*WHAT YOU WILL DO:*
**a)** Answer these from the BigWig subroutine documentation below:
(i) Which statistical methods does it give as examples for processing the collected score values?
(ii) What values are accepted for the desired strandedness in collect_bigwigset_scores?
(iii) What does collect_bigwig_position_scores return?
**b)** Carry on the BigWig subroutine documentation from the point where it stops.

*EXTRACT PROVIDED:*
---+---

This subroutine will collect only the score values from a binary BigWig file for the specified database region. The positional information of the scores is not retained, and the values are best further processed through some statistical method (mean, median, etc.).

The subroutine is passed four or more arguments in the following order:

    1) The chromosome or seq_id
    2) The start position of the segment to collect 
    3) The stop or end position of the segment to collect 
    4) One or more paths to bigWig files from which to collect the data

The subroutine returns an array of the defined dataset values found within the region of interest.

collect_bigwigset_scores

Similar to collect_bigwig_scores() but using a BigWigSet database of BigWig files. Unlike individual BigWig files, BigWigSet features support stranded data collection if a strand attribute is defined in the metadata file.

The subroutine is passed seven or more arguments

    1) The opened BigWigSet database object
    2) The chromosome or seq_id
    3) The start position of the segment to collect from
    4) The stop or end position of the segment to collect from
    5) The strand of the segment to collect from
    6) A scalar value representing the desired strandedness of the data 
       to be collected. Acceptable values include "sense", "antisense", 
       or "all". Only those scores which match the indicated 
       strandedness are collected.
    7) One or more database feature types for the data 
collect_bigwig_position_scores

This subroutine will collect the score values from a binary BigWig file for the specified database region keyed by position.

The subroutine is passed four or more arguments in the following order:

    1) The chromosome or seq_id
    2) The start position of the segment to collect 
    3) The stop or end position of the segment to collect 
    4) One or more paths to bigWig files from which to collect the data

The subroutine returns a hash of the defined dataset values found within the region of interest keyed by position. Note that only one value is returned per position, regardless of the number of dataset features passed. Usually this isn't a problem as only one dataset is examined at a time.

---+---

*INFORMATION PROVIDED:*
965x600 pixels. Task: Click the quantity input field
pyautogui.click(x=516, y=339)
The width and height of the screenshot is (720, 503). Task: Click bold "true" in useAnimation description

---+---

*ANSWER SET:*
**a)**
(i) Mean and median.
(ii) "sense", "antisense", or "all".
(iii) A hash of the defined dataset values found within the region of interest, keyed by position.

**b)**
collect_bigwigset_position_score

Similar to collect_bigwig_position_scores() but using a BigWigSet database of BigWig files. Unlike individual BigWig files, BigWigSet features support stranded data collection if a strand attribute is defined in the metadata file.

The subroutine is passed seven or more arguments

    1) The opened BigWigSet database object
    2) The chromosome or seq_id
    3) The start position of the segment to collect from
    4) The stop or end position of the segment to collect from
    5) The strand of the segment to collect from
    6) A scalar value representing the desired strandedness of the data 
       to be collected. Acceptable values include "sense", "antisense", 
       or "all". Only those scores which match the indicated 
       strandedness are collected.
    7) One or more database feature types for the data 
open_bigwig_db()

This subroutine will open a BigWig database connection. Pass either the local path to a bigWig file (.bw extension) or the URL of a remote bigWig file. It will return the opened database object.

open_bigwigset_db()

This subroutine will open a BigWigSet database connection using a directory of BigWig files and one metadata index file, as described in Bio::DB::BigWigSet. Essentially, this treats a directory of BigWig files as a single database with each BigWig file representing a different feature with unique attributes (type, source, strand, etc).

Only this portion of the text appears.